Een nieuwe paper die tijdens de American Astronomical Society-conferentie van deze week wordt gepresenteerd, belooft bij wijze van spreken enig licht te laten schijnen over het streven naar donkere materie in individuele sterrenstelsels. Het huidige model van koude donkere materie in het heelal is buitengewoon succesvol als het gaat om het in kaart brengen van de mysterieuze substantie op grote schaal, maar niet op galactische en subgalactische schalen. Eerder vandaag beschreef Dr. Sukanya Chakrabarti van de Florida Atlantic University een nieuwe manier om donkere materie in kaart te brengen door rimpelingen in de waterstofschijven van grote sterrenstelsels te observeren. Haar werk zou astronomen eindelijk in staat kunnen stellen hun waarnemingen van gewone materie te gebruiken om de verspreiding van donkere materie op kleinere schaal te onderzoeken.

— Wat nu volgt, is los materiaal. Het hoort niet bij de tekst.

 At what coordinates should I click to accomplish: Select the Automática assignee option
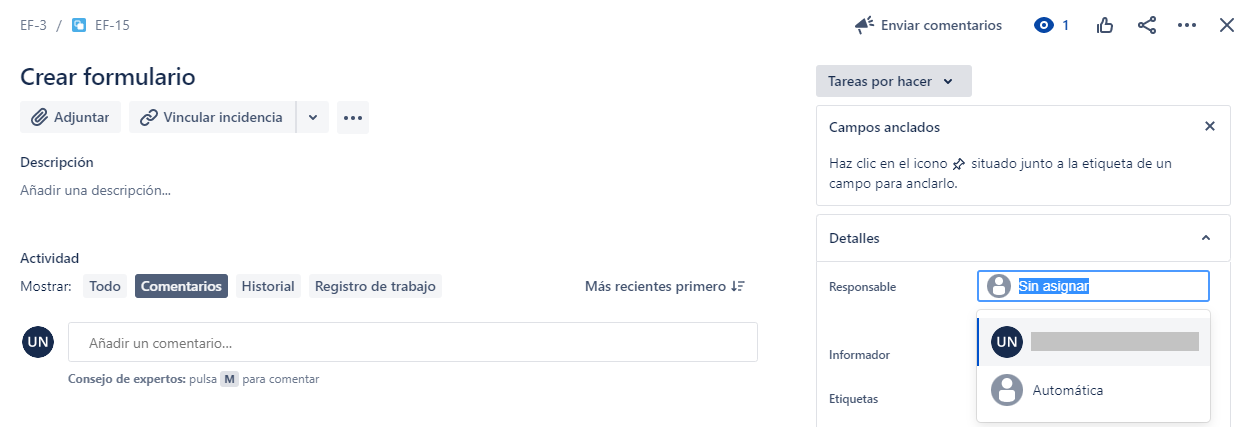click(x=1094, y=390)
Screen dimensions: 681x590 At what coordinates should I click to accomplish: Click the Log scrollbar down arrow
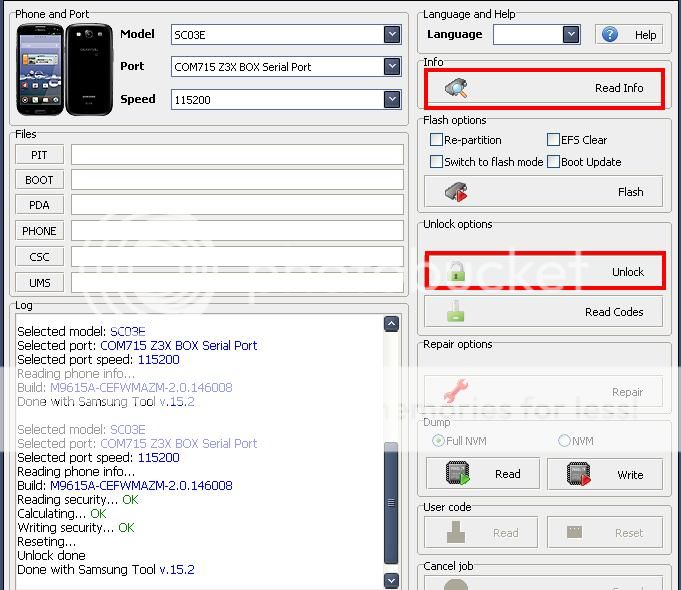[392, 580]
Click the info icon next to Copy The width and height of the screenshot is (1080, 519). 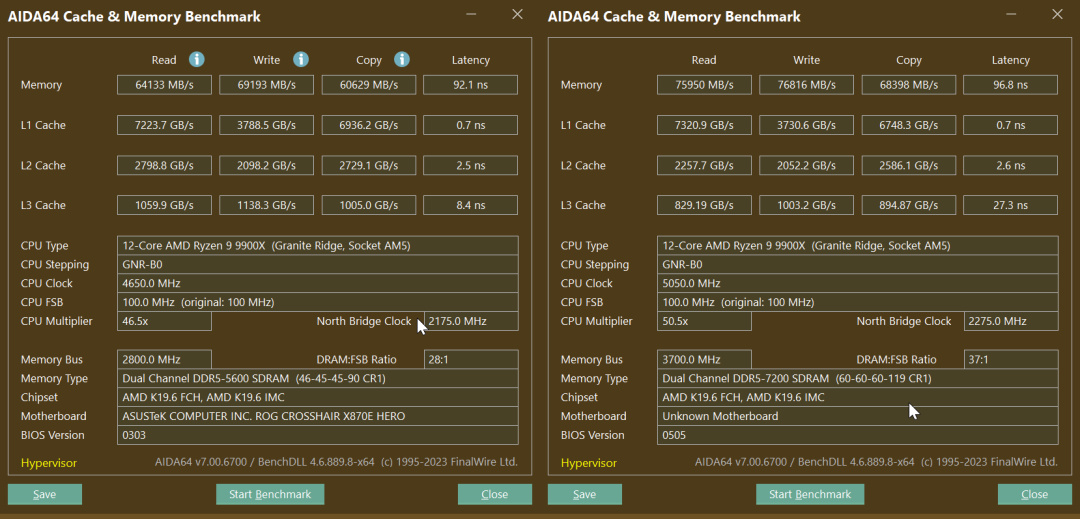pyautogui.click(x=402, y=60)
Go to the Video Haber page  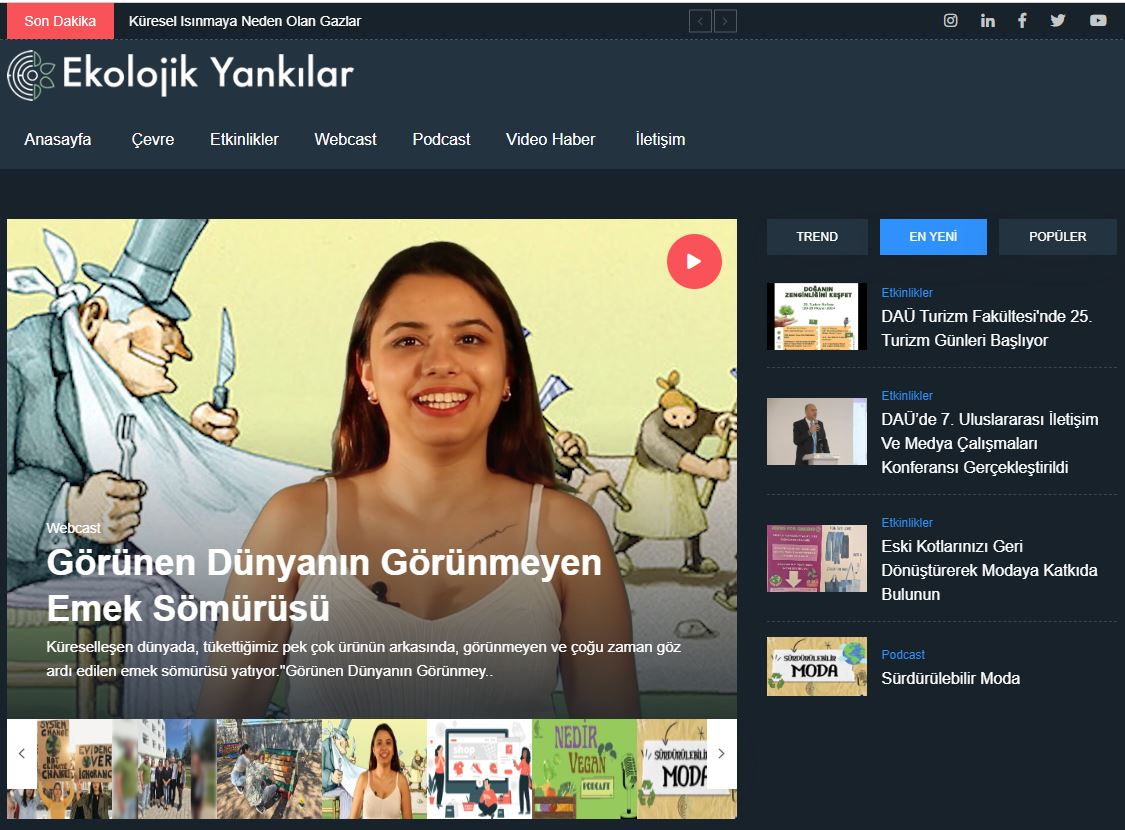click(550, 140)
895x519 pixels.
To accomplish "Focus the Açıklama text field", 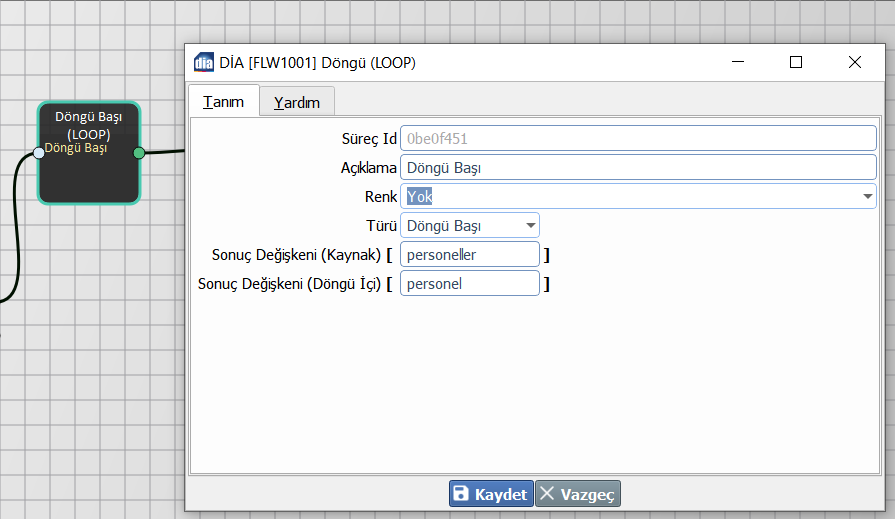I will (637, 168).
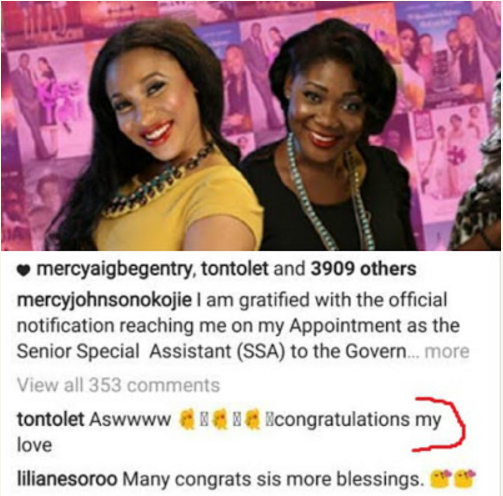
Task: Click the heart likes icon
Action: pyautogui.click(x=24, y=271)
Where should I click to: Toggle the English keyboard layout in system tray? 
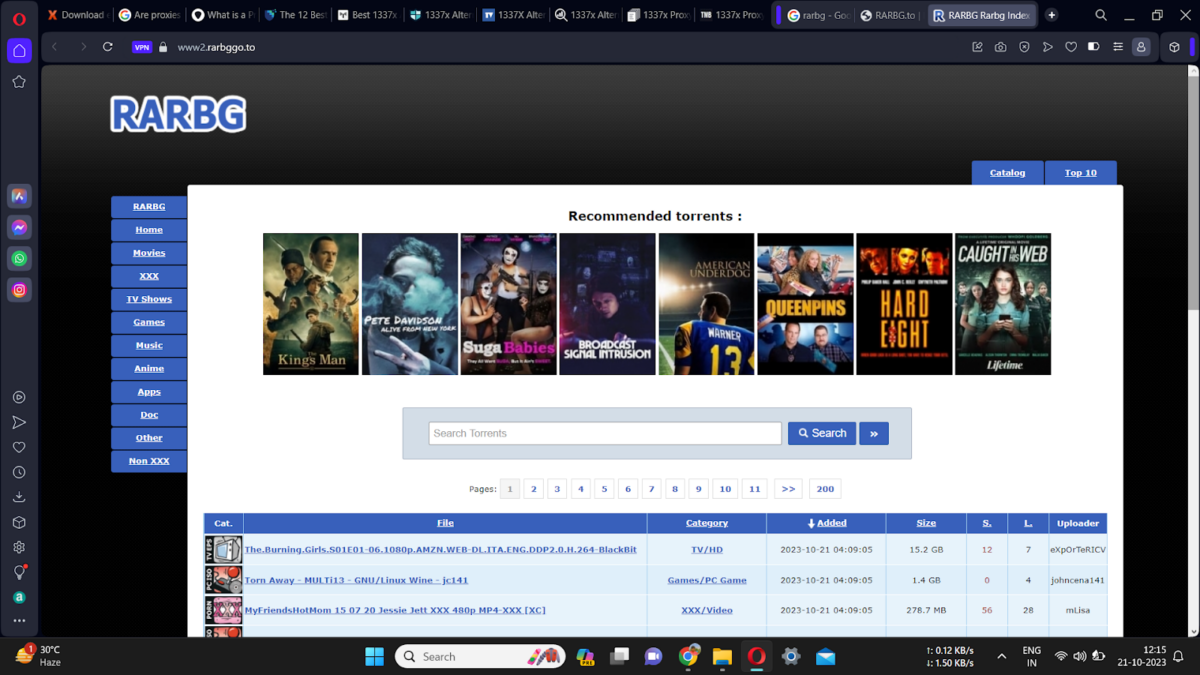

Spiraalstelsels bestaan doorgaans uit een schijf, die is gemaakt van normale (baryonische) materie en die de centrale uitstulping en spiraalarmen bevat, en een halo die de schijf omgeeft en donkere materie bevat. In de afgelopen jaren zijn onderzoeken zoals THINGS (uitgevoerd door de NRAO Very Large Array) uitgevoerd om de distributie van waterstof in nabijgelegen galactische schijven te analyseren. Vorig jaar gebruikte Dr. Chakrabarti dergelijke onderzoeken om de manier te onderzoeken waarop kleine satellietstelsels de schijven van grotere sterrenstelsels zoals M51, het draaikolkenstelsel beïnvloeden. Maar de echte prijs ligt in het onderzoeken wat astronomen niet kunnen zien. Chakrabarti merkte op: "Sinds de jaren 70 weten we uit waarnemingen van vlakke rotatiecurven dat sterrenstelsels enorme halo's voor donkere materie hebben, maar er zijn maar heel weinig sondes waarmee we kunnen achterhalen hoe het is verspreid." Ze heeft haar onderzoek nu verbreed om precies dat te doen.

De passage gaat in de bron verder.